Work to be completed: Your job is to set down the stretch of entries that opens with the line containing "Given: Click the Gantt view icon" and closes with the line containing "The width and". Keep both end lines, copy each exactly, and add nothing.

(Material to process Opens)

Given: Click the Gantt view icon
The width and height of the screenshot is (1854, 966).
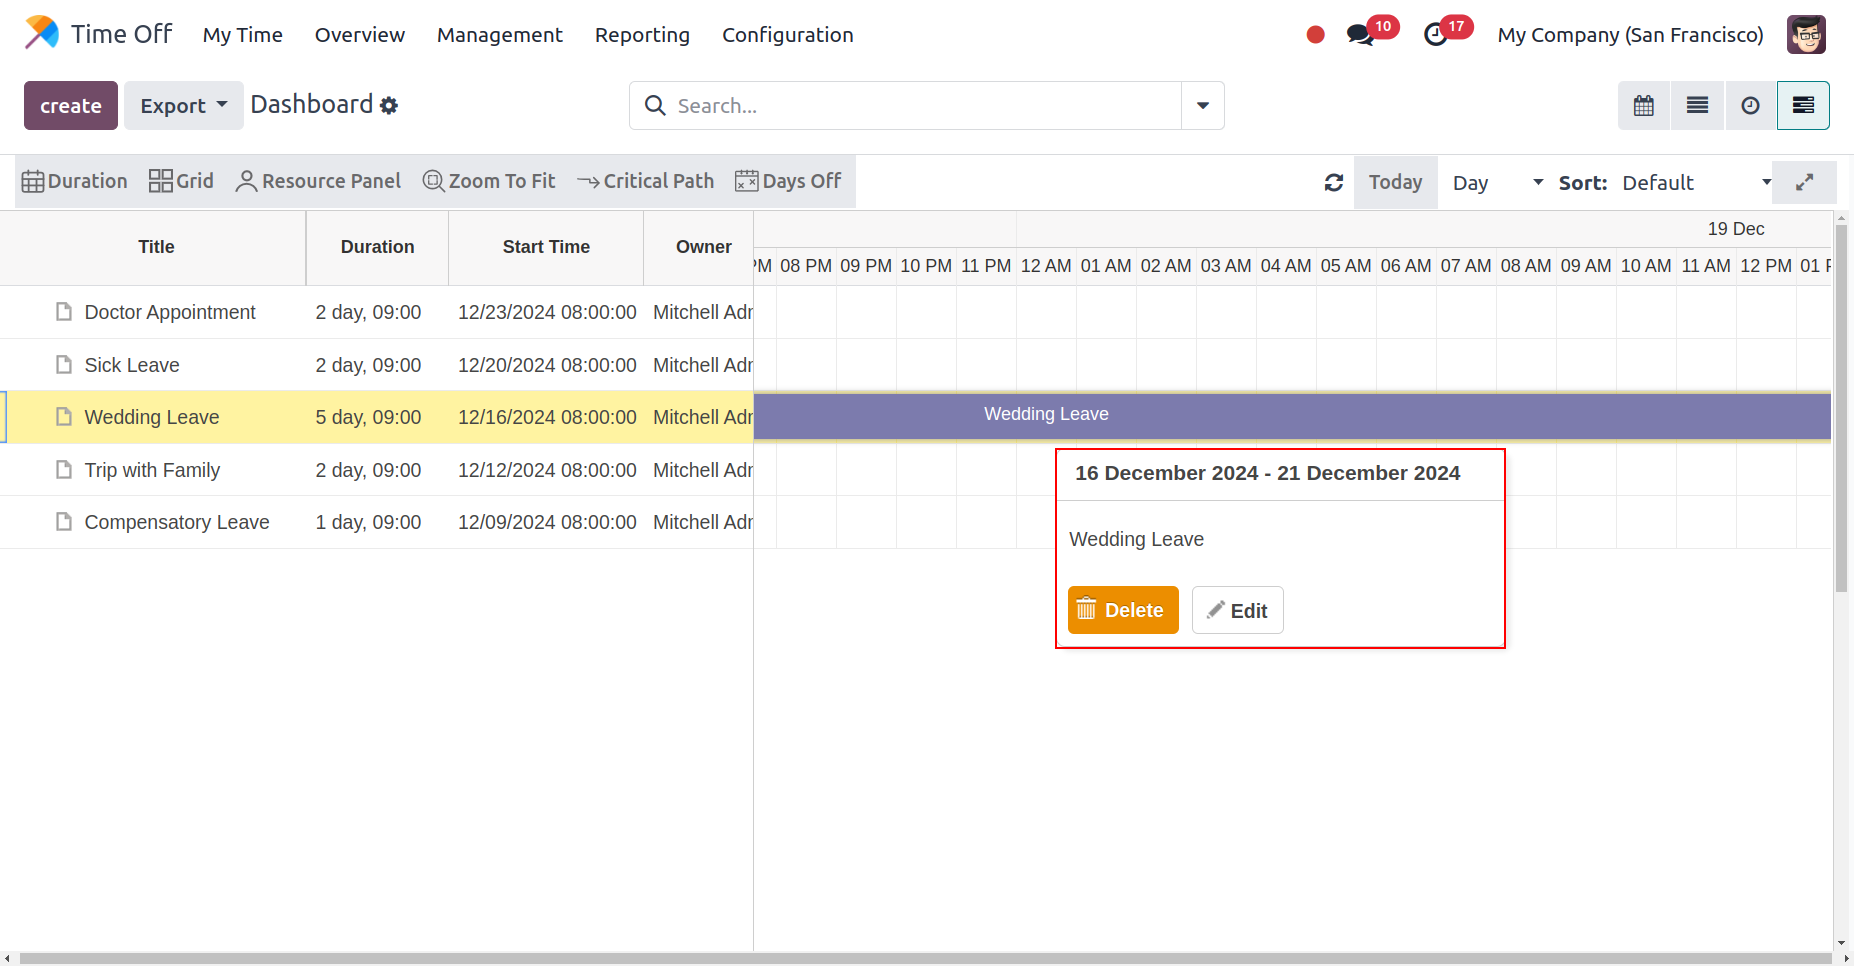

(Material to process Closes)
(Material to process Opens)

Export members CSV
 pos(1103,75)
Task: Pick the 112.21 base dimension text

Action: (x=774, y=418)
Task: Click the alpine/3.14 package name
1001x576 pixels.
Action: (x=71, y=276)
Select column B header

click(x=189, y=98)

(Material to process Closes)
(Material to process Opens)

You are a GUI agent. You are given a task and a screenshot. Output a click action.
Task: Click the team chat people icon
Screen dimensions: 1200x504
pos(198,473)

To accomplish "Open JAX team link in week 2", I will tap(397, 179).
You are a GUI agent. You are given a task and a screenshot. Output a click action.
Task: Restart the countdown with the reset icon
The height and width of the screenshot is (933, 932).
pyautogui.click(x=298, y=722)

(Material to process Closes)

Solution:
Given: Click the Gantt view icon
The width and height of the screenshot is (1854, 966).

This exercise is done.